TASK INPUT:

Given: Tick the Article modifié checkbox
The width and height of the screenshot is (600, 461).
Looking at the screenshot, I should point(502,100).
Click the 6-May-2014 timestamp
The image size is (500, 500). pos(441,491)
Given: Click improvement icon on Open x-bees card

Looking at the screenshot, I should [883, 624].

==

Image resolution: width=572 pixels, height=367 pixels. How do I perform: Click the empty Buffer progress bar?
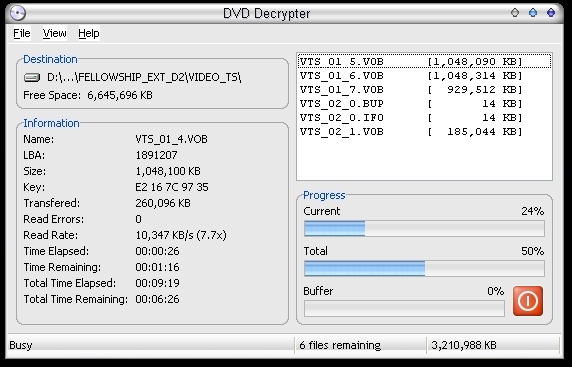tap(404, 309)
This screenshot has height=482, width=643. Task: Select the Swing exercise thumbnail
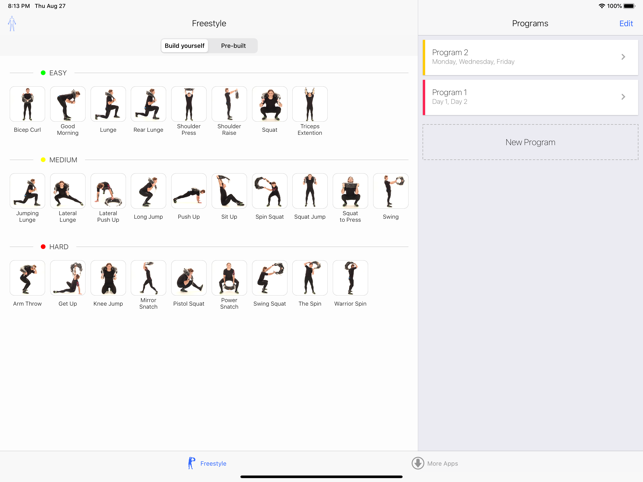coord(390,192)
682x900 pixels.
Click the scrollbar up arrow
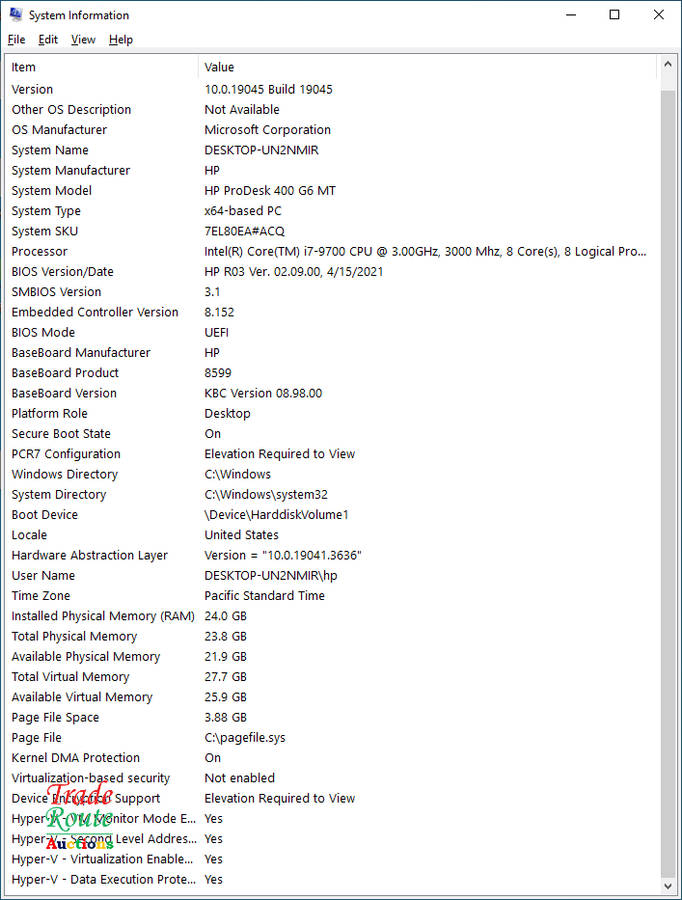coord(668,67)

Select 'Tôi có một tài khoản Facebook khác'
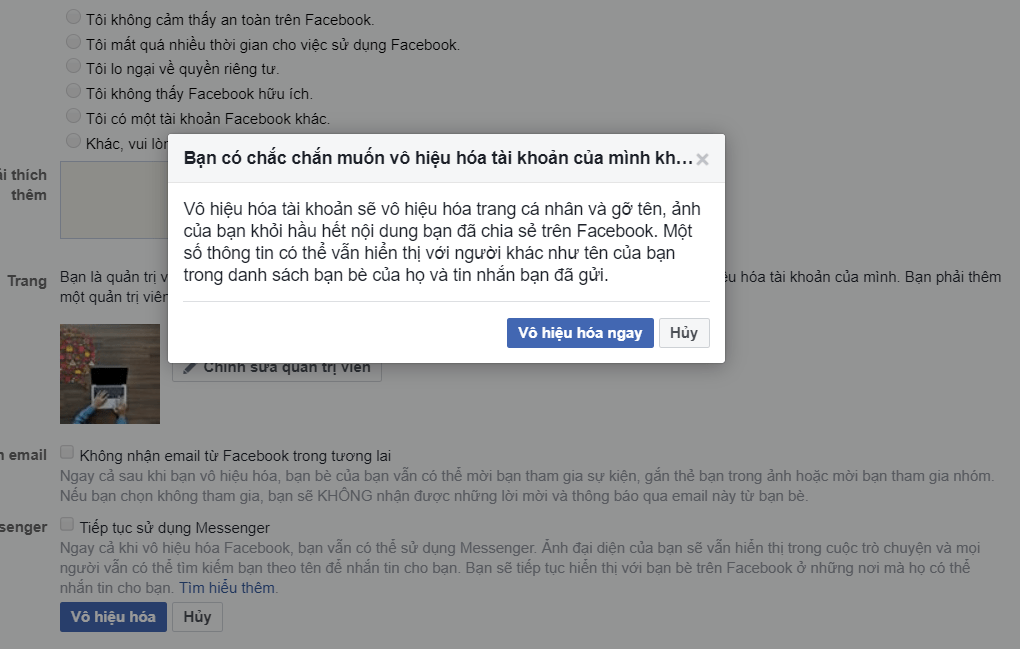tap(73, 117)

YOUR GOAL: In the data above, find the line with "Image resolution: width=572" and the line with "682x900 pixels.". Please copy exactly those two lines and every line between them, but not the pictures.

PROBLEM SOLUTION:
Image resolution: width=572 pixels, height=367 pixels. How do I perform: Click the empty Buffer progress bar?
tap(404, 309)
This screenshot has height=482, width=643. Task: Select the Swing exercise thumbnail
coord(390,192)
682x900 pixels.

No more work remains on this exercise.